For the past month or so, my colleague Sauhaarda and I have been trying to solve a strange problem in our training codebase. The longer we train our network, the more RAM it uses, even though there’s no in-scope variable that’s getting accumulated in our own code. After lots of memory profiling, we figured out that the issue wasn’t in our own code, but in the Python library h5py. This is the library that we use to read our data files. So why was it leaking and what was the solution?
It turns out that the underlying HDF5 library libhdf5 and the Python bindings h5py don’t properly clean up as they accumulate accesses to our data files. I haven’t yet tracked down whether this is an actual bug in the library or if it’s caused by the way the data files are organized. As a result, as training continues, RAM usage increases more and more until the entire program crashes because it runs out of memory.

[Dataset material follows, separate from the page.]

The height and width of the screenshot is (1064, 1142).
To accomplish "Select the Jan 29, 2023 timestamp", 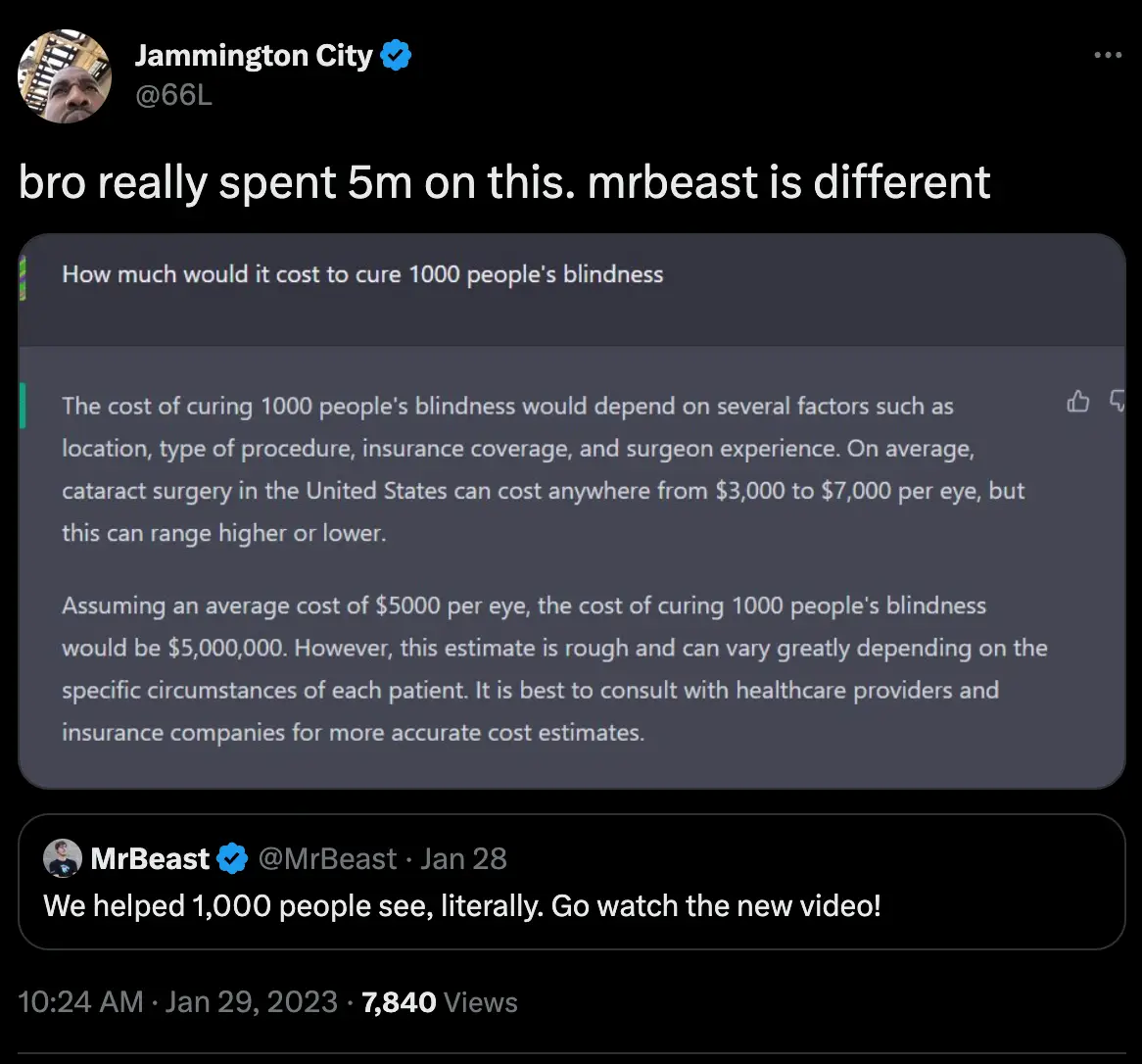I will click(x=251, y=1001).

I initially went with pre-processing to try to solve this problem, which is where that post on pre-processing came from. However, in practice, I was never able to get it to work without having some sort of bug that I couldn’t track down. As a result, my colleague came up with a stop-gap measure.
While pre-processing did speed up the training as I explained in the post linked above, there was some bug in the code that I couldn’t find quickly enough. Somehow, the validation loss was coming out 2 orders of magnitude worse than without pre-processing. Since I couldn’t track down the bug, I ended up shelving this method for a time when I don’t have a paper deadline coming up.
For a few days, Sauhaarda and I tried to use the code without pre-processing and just hope that the RAM wouldn’t run out, but that quickly became impossible as we started training more and more experiments. Sauhaarda then came up with a stop-gap measure in which the training code runs only for one epoch each time it’s called, and a Bash script calls the training program in a loop. This way, the memory usage is reset after each epoch. As long as the RAM doesn’t run out before even one epoch can complete, our code runs. This is the method that I’m using to train the experiments I wrote about yesterday.
Although the memory issue bothers me a lot, I’ve resigned to using the stop-gap script for now so that research work can continue without being bogged down with the bug. I will eventually fix it after my paper deadline passes and I have some time to spend on the bug. For now, I will go with what my professor told me regarding this problem, “Do what works.”